Thursday, November 26, 2009

Sufficiency Step No. 2


The title of this and subsequent posts about Sufficiency are presented as a series of numbered steps in order to create the impression of a walk forward in time as I wish to impress upon the reader the transitional nature of this dialog.

Sufficiency is great news to a species like ours that doesn't know how to measure its social and environmental needs. Yet, still, it can be as foreign to us as shoes are to a fish, as some of you may have found out in the last post.

That particular difficulty is one that has bedeviled our species throughout history when it comes to the way we respond to new ideas, especially when they're introduced at about the time when the old ideas have settled into the cultural norm. Consider the idea that the Earth turns on its axis as proposed by Herakleides in 350 B.C. This fact was missed by Aristotle and Pythagoras. Or, better yet, consider the case of Aristarchus of Samos who in 340 B.C. proposed the idea that the Earth goes around the Sun.

Of course, my point is that it was not until the Renaissance nearly 1,800 years later that we decided to catch up with their vision and make a go of astronomy. That pattern of missed opportunities literally paves human history all the way up to now as I write these words.

At first glance there was nothing wrong with that since humanity had 1,800 years to spare. But today this point becomes frightfully relevant. Based upon the state of our world and even the most optimistic of forecasts the reality is that there is almost no time left to waste for us to come around to finally see the light of reason anymore.

It is at this point that Sufficiency becomes paramount to the survival of humanity and to the resolution of the crisis regarding life on Earth. Consider Sufficiency as a survival companion to natural processes as they unfold through time. As an idea, Sufficiency allows us to sift data for its "net survival advantage" (meaning the remaining best operative objective) so that survival coefficients of Sufficiency can be established. What I mean is that unless we utilize an organizing principle like Sufficiency we are doomed to buy more of the same old wisdom that got us here and to be obliged to pay for it with our lives.

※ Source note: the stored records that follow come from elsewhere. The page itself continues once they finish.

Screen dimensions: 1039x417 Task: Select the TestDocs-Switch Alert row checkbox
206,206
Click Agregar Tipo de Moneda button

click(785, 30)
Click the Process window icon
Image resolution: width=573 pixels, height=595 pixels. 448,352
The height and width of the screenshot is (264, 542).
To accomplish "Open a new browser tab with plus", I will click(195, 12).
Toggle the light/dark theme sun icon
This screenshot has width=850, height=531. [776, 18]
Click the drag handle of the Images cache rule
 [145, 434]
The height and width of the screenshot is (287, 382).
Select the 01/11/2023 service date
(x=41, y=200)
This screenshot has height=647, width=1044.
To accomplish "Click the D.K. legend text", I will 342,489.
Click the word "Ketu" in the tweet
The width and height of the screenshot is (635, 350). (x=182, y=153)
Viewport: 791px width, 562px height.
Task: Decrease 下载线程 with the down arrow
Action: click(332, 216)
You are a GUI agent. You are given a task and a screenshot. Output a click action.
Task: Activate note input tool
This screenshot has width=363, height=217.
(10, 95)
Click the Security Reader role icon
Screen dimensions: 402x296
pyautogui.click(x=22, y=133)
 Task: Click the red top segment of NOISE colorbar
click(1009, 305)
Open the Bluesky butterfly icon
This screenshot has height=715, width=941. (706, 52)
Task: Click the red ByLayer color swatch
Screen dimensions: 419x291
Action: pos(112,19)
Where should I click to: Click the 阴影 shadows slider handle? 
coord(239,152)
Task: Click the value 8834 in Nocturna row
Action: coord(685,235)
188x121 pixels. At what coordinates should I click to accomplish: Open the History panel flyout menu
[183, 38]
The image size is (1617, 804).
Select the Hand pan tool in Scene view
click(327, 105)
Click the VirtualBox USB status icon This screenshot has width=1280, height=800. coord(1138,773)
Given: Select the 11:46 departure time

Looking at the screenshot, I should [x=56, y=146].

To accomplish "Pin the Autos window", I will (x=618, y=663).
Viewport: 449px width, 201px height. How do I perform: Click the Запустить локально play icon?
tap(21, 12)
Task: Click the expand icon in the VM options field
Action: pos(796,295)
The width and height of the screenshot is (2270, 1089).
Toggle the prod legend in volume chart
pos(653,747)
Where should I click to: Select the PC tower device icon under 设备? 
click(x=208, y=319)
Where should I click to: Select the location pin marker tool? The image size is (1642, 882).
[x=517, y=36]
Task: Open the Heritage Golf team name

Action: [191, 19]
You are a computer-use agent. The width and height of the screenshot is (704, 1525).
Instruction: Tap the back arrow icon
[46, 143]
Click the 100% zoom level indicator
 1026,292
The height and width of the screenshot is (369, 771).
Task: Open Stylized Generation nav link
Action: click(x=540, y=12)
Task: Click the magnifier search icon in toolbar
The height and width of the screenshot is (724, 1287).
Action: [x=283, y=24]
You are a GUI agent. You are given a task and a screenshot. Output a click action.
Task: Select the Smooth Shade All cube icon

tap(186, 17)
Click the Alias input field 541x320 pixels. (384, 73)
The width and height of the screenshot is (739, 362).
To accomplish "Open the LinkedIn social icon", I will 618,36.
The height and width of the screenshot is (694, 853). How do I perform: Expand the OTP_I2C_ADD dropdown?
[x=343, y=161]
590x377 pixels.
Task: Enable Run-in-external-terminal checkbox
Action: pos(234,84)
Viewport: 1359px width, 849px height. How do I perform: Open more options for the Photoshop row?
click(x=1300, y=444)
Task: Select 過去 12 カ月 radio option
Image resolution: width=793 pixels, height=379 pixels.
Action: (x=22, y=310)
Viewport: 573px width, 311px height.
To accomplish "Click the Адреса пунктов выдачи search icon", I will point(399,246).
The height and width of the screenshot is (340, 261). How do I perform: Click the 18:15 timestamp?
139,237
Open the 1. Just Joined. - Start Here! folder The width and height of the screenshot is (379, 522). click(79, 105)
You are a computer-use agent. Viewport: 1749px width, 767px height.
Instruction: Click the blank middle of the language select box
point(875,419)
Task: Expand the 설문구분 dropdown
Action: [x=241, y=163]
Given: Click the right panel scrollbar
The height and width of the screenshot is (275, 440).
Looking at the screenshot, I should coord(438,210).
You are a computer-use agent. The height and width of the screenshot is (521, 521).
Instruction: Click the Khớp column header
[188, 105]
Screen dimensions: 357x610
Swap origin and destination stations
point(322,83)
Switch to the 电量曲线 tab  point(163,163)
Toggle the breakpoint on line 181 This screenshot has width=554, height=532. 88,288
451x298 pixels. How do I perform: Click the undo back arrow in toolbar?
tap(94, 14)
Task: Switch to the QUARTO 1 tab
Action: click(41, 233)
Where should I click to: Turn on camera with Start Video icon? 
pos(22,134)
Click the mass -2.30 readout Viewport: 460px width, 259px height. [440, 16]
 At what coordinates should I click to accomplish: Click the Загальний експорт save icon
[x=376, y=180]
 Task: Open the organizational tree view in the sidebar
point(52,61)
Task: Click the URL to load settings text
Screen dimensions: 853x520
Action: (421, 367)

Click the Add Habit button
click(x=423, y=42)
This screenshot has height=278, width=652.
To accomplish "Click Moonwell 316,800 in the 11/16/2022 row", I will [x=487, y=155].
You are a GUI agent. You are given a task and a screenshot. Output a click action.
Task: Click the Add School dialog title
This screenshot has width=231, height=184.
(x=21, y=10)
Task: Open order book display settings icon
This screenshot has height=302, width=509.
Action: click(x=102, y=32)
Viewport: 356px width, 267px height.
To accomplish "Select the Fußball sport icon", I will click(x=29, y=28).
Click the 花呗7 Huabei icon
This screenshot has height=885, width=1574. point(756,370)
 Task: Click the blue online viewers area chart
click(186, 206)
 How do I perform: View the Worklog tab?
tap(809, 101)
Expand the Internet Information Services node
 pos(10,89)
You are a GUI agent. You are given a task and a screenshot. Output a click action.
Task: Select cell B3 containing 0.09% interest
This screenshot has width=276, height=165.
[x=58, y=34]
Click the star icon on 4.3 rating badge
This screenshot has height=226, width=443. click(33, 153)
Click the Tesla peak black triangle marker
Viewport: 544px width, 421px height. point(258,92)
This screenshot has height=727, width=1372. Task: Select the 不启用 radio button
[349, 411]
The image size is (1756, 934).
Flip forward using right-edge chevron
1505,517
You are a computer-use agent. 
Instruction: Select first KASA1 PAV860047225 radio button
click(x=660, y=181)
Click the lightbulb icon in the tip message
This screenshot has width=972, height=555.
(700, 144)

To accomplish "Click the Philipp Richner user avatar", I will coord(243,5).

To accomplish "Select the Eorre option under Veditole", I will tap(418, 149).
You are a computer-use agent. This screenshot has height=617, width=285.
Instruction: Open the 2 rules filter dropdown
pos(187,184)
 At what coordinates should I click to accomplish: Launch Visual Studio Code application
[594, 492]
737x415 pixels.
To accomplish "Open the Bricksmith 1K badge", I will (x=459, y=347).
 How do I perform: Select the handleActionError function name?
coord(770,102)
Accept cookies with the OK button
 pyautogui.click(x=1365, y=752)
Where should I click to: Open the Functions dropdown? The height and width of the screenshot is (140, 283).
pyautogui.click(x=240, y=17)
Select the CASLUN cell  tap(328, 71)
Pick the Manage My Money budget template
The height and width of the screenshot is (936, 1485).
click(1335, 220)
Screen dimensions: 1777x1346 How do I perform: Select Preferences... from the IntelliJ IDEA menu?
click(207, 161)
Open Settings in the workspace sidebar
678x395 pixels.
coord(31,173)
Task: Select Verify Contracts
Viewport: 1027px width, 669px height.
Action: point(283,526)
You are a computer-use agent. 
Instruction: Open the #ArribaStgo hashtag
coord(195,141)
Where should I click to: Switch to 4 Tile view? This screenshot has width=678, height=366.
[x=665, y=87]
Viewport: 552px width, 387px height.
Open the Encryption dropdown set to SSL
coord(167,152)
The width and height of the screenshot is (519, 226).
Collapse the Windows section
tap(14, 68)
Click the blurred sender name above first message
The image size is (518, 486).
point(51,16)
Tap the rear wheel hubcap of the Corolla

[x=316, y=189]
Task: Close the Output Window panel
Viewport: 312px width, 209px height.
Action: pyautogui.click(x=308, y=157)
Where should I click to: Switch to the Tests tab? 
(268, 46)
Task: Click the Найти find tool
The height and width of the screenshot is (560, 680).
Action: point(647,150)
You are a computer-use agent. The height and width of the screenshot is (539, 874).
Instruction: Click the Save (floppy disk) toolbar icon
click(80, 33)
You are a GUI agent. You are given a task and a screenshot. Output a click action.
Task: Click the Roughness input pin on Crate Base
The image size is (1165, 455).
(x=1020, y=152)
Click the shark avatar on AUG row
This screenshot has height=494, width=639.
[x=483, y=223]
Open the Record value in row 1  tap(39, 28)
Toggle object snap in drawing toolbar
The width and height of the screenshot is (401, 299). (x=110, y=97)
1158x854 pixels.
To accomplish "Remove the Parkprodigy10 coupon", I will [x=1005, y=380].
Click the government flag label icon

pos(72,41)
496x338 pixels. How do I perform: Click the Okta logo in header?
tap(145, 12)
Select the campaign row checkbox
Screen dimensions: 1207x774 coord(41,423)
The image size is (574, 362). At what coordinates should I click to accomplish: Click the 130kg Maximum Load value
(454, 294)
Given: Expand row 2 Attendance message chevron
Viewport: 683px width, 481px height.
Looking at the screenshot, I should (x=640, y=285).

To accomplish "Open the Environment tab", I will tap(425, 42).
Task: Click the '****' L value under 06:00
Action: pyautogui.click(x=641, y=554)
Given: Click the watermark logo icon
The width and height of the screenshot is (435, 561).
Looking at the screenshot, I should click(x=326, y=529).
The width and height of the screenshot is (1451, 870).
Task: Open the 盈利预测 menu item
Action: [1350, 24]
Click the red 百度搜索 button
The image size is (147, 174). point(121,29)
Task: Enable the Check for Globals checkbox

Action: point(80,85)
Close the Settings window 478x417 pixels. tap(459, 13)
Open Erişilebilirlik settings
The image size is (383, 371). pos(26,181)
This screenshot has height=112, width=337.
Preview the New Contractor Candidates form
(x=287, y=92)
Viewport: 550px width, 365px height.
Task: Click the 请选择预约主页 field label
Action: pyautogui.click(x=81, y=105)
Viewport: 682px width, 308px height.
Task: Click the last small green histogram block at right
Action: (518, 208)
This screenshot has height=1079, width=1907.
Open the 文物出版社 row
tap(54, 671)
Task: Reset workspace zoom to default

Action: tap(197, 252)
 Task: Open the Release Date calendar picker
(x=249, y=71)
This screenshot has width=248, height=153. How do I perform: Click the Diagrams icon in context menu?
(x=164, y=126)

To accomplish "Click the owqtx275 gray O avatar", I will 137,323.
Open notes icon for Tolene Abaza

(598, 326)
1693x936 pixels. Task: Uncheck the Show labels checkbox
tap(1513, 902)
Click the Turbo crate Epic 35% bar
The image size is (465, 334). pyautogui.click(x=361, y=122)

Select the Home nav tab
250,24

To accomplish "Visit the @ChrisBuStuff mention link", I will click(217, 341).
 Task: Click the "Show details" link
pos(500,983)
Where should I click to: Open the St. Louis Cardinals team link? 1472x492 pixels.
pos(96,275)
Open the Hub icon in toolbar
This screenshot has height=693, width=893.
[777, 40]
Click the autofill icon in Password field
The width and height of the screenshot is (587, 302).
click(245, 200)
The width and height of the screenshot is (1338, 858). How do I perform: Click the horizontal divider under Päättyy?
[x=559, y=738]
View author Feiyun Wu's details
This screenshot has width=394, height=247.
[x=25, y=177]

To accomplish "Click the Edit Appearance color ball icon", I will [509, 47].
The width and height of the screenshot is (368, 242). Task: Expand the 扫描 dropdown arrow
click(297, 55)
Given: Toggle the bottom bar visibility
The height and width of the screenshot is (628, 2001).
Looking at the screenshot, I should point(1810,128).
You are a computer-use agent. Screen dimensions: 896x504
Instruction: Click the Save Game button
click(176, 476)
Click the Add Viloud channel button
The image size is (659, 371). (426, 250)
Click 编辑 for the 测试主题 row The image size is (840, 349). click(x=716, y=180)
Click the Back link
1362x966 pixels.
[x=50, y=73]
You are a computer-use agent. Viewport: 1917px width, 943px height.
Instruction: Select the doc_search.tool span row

Sufficiency is not an easy concept to grasp. In fact, it is a complex idea whose depths we are just beginning to discover. But, it is here now. As I mentioned in the last post, its presence now is probably very much like it was when the discovery and use of controlled fire was first encountered in prehistoric times.

Therefore Sufficiency requires use and the passage of time before the content of its many layers begins to reveal itself. I'm saying here that, because it is a root precursor of a new culture, Sufficiency will naturally develop alongside this new culture where its consequences and peculiarities are at home with its practitioners.

This is where the difficulty we've had with new ideas in the past comes into play. And, that is the wisdom behind my insistence in treating our current culture as the culture of Planet Earth 1.0 and our emergent culture as the culture of Planet Earth 2.0. In this scenario we can see that Sufficiency is the upgrade to the former and that we (those of us who choose to embrace Sufficiency) will be part of the transition to the latter.

That is why I suggest that, if we choose this survival strategy, we will have entered and age of transition. Some of the qualities inherent in Sufficiency will provide the transitional rhythm or procedure whereby the character of one culture is transposed to the next, retaining its origin but manifesting its upgrade in actual practice.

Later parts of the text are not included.